The Wealthy and Powerful Aid Social and Economic Justice Activists

10 Business Leaders that Just Say No to Income Equality

by Vince Lamb Flickr/creative commons

by Vince Lamb
Flickr/creative commons

A recent report from Standard & Poor’s (S&P) led us to examine more closely how income inequality dampens growth for rich in poor alike. Conservatives, as well as progressives, are beginning to better understand some of the underlying causes, and what can be done. Safety net programs such as social security and food stamps are not the culprit. Actually at fault are things like tax cuts for the highest earners, the tendency of rich people to accumulate wealth for the sake of accumulation without putting some back into the economy, and growing gaps in educational opportunity which inhibit social mobility.

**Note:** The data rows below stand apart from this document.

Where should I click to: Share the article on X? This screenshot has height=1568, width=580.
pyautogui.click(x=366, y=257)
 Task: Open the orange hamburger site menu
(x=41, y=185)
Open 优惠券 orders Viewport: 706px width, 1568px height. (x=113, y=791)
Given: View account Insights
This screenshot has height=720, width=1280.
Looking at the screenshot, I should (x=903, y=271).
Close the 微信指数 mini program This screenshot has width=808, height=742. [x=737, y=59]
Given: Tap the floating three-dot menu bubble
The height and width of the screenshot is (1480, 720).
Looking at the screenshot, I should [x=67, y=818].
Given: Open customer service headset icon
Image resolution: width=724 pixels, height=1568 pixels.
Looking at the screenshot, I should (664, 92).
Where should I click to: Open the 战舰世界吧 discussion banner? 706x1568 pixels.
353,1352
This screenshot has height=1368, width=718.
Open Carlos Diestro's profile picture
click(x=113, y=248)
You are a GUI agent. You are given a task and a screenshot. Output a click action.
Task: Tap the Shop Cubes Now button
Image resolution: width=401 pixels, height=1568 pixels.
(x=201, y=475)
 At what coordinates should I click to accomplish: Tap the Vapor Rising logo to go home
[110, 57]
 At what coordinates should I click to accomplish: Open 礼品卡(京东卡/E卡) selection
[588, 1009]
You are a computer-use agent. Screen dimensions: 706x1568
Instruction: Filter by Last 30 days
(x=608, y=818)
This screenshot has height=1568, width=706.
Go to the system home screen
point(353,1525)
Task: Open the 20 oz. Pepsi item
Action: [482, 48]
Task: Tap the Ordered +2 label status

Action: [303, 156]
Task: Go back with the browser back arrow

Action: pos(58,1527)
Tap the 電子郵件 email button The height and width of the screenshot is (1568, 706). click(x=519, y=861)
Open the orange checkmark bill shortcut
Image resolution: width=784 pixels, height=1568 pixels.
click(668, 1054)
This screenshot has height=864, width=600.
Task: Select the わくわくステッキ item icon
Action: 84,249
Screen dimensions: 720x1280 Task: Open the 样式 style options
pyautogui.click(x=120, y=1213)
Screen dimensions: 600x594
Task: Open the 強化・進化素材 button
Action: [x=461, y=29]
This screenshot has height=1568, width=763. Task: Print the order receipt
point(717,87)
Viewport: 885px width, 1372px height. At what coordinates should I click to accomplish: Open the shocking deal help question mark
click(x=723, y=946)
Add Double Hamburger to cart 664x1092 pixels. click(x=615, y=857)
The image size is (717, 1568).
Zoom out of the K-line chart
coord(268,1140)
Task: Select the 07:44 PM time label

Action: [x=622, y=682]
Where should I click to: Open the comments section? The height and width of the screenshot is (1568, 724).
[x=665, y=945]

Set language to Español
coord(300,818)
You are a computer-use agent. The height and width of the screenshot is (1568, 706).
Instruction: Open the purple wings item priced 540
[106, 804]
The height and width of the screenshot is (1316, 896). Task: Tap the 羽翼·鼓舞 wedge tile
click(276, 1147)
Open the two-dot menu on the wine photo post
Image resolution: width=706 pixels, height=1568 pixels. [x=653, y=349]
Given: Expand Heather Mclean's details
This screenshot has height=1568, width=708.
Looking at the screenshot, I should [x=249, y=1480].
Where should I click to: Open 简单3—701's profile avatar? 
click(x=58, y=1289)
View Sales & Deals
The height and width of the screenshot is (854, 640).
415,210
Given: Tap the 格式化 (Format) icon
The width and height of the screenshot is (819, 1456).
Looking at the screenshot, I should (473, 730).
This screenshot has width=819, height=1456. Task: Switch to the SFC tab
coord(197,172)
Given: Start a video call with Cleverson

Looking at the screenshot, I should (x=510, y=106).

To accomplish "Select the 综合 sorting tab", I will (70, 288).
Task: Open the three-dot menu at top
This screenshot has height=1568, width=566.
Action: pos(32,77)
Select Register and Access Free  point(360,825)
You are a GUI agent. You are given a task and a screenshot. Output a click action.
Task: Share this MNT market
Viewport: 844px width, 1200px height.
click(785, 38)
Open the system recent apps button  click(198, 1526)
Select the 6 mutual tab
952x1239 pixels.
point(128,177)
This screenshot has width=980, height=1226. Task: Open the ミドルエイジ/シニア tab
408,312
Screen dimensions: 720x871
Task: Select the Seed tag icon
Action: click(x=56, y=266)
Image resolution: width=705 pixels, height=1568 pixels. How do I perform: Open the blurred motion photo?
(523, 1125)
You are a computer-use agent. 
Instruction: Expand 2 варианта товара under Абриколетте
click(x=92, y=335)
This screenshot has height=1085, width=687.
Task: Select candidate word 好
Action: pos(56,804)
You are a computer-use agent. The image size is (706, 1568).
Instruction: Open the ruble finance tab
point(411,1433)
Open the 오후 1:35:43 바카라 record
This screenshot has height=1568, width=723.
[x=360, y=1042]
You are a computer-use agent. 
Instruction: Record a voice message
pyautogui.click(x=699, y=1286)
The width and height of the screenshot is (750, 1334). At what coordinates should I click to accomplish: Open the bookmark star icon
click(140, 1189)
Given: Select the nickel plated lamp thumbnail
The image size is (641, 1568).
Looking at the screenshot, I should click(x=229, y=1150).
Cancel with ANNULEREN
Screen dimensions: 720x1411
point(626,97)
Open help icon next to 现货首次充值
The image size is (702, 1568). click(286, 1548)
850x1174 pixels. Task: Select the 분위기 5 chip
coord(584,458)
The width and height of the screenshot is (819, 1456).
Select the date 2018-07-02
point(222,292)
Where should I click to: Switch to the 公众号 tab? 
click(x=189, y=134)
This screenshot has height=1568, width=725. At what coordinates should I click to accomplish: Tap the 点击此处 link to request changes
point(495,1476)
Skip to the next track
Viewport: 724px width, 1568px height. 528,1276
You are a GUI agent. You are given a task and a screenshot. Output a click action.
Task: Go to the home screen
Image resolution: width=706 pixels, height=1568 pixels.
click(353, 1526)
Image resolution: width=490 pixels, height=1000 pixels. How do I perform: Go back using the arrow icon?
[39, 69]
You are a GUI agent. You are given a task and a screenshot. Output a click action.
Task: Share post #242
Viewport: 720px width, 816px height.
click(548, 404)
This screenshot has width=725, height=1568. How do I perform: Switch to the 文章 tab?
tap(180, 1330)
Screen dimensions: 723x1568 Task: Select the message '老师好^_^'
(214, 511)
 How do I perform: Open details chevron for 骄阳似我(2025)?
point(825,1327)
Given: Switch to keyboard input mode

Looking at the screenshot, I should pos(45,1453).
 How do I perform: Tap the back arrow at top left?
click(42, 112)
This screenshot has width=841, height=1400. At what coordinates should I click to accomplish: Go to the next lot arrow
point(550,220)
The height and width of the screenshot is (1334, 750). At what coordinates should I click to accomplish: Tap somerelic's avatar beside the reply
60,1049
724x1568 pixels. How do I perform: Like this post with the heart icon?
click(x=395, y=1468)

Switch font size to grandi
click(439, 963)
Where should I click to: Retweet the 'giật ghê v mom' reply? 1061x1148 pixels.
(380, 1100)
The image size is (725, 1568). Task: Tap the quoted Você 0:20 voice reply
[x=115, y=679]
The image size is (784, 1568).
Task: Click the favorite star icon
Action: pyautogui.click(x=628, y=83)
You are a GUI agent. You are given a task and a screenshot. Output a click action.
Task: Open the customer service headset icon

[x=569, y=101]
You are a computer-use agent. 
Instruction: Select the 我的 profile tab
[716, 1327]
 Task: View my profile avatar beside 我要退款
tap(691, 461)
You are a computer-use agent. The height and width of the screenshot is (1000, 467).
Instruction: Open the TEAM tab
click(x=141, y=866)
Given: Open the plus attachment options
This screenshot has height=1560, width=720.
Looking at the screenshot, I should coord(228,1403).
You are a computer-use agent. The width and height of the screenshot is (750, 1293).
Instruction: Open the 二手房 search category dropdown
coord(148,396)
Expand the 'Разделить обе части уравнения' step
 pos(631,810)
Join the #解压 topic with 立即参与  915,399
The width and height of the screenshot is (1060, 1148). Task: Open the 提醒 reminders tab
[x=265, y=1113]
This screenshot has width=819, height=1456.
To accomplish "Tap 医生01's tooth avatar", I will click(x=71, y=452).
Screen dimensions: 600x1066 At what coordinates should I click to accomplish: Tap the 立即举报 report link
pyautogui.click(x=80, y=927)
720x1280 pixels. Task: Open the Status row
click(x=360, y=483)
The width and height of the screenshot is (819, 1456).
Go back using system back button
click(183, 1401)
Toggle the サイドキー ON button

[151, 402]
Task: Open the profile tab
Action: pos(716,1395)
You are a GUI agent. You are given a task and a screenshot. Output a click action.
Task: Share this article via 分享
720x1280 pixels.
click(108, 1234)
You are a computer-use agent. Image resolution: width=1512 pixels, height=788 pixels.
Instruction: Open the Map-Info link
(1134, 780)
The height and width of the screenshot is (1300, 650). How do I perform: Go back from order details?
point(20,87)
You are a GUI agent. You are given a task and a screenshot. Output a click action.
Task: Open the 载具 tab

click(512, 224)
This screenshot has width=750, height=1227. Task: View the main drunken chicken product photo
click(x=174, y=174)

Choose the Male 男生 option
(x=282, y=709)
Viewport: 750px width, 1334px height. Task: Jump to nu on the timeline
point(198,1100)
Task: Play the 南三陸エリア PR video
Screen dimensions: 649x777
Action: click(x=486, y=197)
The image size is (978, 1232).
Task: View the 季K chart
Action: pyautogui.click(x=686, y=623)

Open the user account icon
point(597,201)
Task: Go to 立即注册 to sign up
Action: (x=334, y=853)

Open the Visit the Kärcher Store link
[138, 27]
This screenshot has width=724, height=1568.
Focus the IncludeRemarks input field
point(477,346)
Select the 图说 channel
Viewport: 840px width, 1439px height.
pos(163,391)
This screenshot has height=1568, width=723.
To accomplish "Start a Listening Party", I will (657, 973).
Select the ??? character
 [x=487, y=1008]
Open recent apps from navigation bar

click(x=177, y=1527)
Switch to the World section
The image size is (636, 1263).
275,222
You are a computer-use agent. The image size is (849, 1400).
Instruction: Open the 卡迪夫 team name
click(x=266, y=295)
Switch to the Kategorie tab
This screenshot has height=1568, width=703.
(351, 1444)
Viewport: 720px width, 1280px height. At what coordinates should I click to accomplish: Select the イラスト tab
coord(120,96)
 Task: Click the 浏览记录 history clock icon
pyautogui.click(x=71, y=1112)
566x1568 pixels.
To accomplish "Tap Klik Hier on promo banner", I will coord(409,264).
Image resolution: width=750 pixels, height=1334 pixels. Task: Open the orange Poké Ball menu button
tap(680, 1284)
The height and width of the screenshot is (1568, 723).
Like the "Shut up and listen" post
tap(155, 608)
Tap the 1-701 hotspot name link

Capital and Main collaborated with The Huffington Post to spotlight some powerful people who already understand the problem and are available now to be tapped as resources, sponsors, and donors in the struggle for social and economic justice. We have paraphrased it slightly (with credit) and added some hyperlinks  to help you on your way to greater advocacy on this important issue.

Here it is. Go get ’em!

  • Ben & Jerry’s ice cream co-founder Ben Cohen founded TrueMajority to stem the financial bailout of banks, and Business Leaders for Sensible Priorities to help transfer taxpayer money from military programs to education and health care.
  • Multinational investment manager Morris Pearl is a member of Patriotic Millionaires for Fiscal Strength which favors the end of tax cuts for the wealthy.
  • Library software entrepreneur Stephen M. Silberstein endorses corporate tax rates that tie CEO pay to average worker income, and executive-produced Robert Reich’s documentary Inequality for All.
  • Early Amazon.com investor Nick Hanauer has gone on record saying that the middle class consumer is the driver of job creation, advocating for higher median incomes instead of tax cuts for people with high incomes.
  • Republican Ron Unz seeks to raise the minimum wage because it is a conservative issue: If low-wage workers have more money, taxpayers will have to pay less for social programs.
  • Former CEO of AT&T Broadband Leo Hindery, Jr., supports the right of all Americans to join a union.
  • Board member of major corporations Erskine Bowles favors repealing tax breaks for companies moving jobs overseas, expanding “wage insurance” programs to give support to workers forced to work lower paying jobs, and creating nonprofit community development corporations. 
  • Retired civil rights attorney and major Democratic Party donor Guy T. Saperstein is a leading advocate for public option health care, and cautions against a possible President Hillary Clinton because of her close ties to Wall Street.
  • Shout! Factory CEO and philanthropist Richard Foos helps numerous community support organizations such as Chrysalis, which helps to train and employ the long-term unemployed.
  • Investment banker turned Columbia University Professor Eric J. Schoenberg joined the debate about economic inequality by revealing his own tax records in an article for the Huffington Post, pointing out that while the average American family with an income of $55,000 a year pays an effective 5.5 percent tax, Schoenberg pays only one percent.